Admittedly, this might be painting with a broad historical brush. But my point is show how the church was largely reactive in all these social movements and philosophies.
It’s interesting to wonder, in these movements:
What if the church had thought with the mind of Christ?
What if we’d chosen meekness over power, or unity over division?
What if we’d loved, instead of … not loved?
How might it have shaped human history?
The sad reality is that, more often than not, the church was influenced by society rather than being an influence. And so our thinking has been shaped by a world that increasingly trusts independence, the elevation of human reasoning, analysis, certainty and control.
What It’s Produced
So now, in the church, we see:
An emphasis on knowing about God more than knowing God.
A preference for teaching that explains rather than forms.
A need for certainty, even where Scripture invites trust.
Discomfort with mystery or unresolvable tension.
A tendency to measure spirituality by activity and output.
The belief that right methods produce right outcomes.
A reliance on systems and strategy to produce spiritual growth.
A subtle individualism that prioritizes personal interests over shared identity.
A perception that the church is an organization, not a family.
At its core, this shift in thinking is about functional trust—what we’re actually trusting. The list above is the product of beliefs: We believe we are independent beings who partner with God, rather than dependent beings who live in and through him.
“I am the master of my fate …”
Even if we’d never say it, we live as if it’s true.
What Do We Do With This?
The goal is not to fix things ... yet.
The goal is to see, with spiritual eyes.
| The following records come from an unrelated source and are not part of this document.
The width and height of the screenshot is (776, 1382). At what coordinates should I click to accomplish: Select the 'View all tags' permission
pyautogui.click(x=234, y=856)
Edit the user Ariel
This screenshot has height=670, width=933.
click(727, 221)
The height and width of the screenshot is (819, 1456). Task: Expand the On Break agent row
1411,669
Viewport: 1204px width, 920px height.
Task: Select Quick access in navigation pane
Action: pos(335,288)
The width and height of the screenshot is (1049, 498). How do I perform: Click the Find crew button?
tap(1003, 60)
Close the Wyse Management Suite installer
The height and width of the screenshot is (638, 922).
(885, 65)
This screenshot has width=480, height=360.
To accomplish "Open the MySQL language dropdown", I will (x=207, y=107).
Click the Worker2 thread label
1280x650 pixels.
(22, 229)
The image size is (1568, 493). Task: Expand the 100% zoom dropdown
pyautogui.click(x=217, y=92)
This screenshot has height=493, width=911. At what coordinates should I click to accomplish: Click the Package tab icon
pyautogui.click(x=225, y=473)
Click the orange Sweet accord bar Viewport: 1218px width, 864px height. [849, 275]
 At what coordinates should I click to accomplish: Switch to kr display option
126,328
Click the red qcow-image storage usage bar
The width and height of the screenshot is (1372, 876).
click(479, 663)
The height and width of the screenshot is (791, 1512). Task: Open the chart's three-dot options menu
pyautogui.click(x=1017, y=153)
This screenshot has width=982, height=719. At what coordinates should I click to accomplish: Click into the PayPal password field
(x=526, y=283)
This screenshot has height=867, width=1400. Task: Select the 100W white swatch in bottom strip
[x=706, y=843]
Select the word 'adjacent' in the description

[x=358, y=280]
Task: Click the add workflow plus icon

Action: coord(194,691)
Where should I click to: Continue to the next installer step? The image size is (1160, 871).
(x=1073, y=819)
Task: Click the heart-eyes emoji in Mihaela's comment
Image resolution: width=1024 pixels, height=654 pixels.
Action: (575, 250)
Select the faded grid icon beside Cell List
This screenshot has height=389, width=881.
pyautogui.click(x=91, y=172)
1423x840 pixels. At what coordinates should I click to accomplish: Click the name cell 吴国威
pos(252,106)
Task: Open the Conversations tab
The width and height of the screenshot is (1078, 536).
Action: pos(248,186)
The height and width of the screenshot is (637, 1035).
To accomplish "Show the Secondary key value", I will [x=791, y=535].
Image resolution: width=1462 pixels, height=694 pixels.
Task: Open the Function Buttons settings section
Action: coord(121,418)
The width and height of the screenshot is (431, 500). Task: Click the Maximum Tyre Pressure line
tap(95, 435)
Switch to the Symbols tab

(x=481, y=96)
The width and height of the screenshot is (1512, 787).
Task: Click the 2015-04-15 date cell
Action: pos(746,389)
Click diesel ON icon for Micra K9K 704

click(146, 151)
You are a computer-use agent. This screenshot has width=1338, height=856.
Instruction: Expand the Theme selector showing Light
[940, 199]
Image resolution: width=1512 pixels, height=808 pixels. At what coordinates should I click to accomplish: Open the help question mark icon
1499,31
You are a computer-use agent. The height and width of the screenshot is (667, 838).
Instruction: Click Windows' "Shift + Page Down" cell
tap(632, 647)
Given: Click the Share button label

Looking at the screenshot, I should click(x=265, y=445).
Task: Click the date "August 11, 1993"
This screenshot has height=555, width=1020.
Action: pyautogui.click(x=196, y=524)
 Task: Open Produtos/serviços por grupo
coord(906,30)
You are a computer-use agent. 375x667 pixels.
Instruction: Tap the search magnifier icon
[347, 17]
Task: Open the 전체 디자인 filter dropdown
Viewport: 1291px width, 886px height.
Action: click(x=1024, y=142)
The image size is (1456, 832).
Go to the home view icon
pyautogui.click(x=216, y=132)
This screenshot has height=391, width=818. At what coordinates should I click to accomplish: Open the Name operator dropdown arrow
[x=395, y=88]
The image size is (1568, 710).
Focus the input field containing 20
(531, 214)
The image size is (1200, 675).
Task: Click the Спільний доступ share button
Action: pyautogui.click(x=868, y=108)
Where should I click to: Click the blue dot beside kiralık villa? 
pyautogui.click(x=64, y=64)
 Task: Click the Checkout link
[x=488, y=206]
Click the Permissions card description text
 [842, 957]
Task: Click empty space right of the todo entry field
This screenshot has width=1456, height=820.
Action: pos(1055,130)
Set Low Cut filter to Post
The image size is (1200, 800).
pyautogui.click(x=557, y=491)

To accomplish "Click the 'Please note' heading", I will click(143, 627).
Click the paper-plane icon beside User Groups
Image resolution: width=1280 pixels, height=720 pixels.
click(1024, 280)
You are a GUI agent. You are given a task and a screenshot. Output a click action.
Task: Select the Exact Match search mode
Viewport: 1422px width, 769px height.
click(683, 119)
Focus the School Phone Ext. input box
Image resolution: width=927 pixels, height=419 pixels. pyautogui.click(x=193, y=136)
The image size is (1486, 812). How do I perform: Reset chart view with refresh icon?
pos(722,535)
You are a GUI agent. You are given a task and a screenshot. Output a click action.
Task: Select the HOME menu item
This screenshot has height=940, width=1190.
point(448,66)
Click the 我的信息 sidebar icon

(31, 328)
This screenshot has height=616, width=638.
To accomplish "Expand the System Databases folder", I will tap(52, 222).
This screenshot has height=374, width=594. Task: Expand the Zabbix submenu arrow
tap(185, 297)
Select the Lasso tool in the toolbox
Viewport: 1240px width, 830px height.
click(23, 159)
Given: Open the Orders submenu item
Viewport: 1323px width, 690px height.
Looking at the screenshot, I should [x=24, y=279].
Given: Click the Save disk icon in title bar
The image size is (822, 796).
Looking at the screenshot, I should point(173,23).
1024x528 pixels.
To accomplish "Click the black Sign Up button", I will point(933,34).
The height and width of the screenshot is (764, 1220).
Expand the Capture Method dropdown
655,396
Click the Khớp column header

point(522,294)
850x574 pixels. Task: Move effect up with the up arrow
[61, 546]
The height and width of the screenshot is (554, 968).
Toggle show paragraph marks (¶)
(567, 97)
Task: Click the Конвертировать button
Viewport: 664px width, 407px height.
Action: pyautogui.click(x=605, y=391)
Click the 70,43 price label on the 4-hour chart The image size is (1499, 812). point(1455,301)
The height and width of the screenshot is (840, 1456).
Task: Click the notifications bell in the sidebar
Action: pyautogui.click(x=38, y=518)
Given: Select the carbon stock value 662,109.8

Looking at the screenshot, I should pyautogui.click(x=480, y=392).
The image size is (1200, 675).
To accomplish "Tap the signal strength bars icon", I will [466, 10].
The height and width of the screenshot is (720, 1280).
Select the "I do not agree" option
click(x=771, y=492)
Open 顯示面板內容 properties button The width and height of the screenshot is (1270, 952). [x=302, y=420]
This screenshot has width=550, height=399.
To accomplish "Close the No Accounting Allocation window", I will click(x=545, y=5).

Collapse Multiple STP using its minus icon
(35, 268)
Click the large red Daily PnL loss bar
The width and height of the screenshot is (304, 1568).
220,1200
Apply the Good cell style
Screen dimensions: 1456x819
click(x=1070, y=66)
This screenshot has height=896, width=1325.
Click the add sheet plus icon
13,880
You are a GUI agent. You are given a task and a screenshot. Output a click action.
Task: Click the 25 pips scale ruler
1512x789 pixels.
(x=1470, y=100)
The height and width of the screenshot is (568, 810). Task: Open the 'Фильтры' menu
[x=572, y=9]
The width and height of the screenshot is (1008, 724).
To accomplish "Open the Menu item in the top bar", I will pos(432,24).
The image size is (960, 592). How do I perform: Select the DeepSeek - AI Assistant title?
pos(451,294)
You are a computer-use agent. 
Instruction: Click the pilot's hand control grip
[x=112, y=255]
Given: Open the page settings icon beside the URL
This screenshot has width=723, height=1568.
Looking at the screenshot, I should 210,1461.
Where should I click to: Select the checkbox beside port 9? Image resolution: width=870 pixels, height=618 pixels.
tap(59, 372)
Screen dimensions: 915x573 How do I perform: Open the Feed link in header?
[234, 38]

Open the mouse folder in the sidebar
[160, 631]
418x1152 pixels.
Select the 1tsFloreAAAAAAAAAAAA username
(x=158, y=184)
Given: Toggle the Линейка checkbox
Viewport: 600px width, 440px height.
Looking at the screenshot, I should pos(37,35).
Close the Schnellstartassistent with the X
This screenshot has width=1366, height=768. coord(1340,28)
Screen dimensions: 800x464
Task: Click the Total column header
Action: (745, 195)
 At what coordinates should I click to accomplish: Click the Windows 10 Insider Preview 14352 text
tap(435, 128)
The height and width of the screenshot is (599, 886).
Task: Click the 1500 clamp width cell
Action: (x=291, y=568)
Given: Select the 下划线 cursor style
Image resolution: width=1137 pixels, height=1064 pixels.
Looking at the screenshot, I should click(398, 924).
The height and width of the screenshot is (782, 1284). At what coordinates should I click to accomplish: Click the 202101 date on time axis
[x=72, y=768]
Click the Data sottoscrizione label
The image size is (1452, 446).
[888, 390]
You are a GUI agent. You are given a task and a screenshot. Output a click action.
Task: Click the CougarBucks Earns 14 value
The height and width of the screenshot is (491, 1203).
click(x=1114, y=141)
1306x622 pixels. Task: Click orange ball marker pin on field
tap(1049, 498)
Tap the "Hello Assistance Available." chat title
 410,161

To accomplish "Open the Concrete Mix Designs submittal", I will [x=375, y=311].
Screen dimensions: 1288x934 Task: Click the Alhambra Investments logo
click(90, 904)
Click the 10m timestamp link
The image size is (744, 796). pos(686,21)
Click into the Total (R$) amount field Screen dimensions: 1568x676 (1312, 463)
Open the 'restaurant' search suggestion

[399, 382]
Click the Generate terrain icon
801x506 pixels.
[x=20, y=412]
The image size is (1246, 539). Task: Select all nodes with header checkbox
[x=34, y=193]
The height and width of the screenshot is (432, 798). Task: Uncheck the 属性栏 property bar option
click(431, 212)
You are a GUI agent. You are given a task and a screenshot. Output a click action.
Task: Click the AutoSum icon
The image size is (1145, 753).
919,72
To recognize that what feels normal may not actually be whole, and to sit with that long enough for it to surface what is true.
If there has indeed been a drift, then changing behavior without genuine repentance (a change of mind; changing the way our minds think) could actually be destructive.
This is ultimately heading toward identity transformation, toward examining the patterns we have inherited and the assumptions we have normalized.
And if we are willing to see it, it may lead us somewhere we’ve not yet been willing or able to go: Back to our original identity, where we all began.
Peace be with you …
Footnotes:
The contrast between this council and the Jerusalem Council (in Acts 15) is striking, showing just how far the church leadership approach and perspectives had drifted from the first-century church’s approach—in less than 300 years).
Ordination dictates who has the privilege of administering certain sacraments (e.g. baptism, communion, teaching, confession, etc.). It also affirms beliefs in sacerdotalism (i.e. that God’s grace is conveyed through intermediaries rather than directly to individuals).
The issue was much deeper than Constantine being the first Christianity-friendly emperor. The church went from persecuted to official religion of the Empire in just 60 years. This doesn’t happen without political groundwork having already been laid for the church to be aligned with the Empire—likely including the faith conversion of many influential leaders in the Roman Senate. As a point of reference, consider that it was 146 years between Lincoln’s Emancipation Proclamation and the first black president taking office.
Think: Charlemagne, the church as civic structure after the fall of Rome, the Holy Roman Empire, the Crusades (1095-1291) and the Inquisition (c. 12th-19th centuries).
Descartes’ approach was to reject ideas that can be doubted, and re-frame them in concrete ways in order to grasp them, which he then assumed as genuine knowledge. This is the process of dismissing intuitive right hemisphere knowledge and re-defining it in terms of left hemisphere’s rational thinking.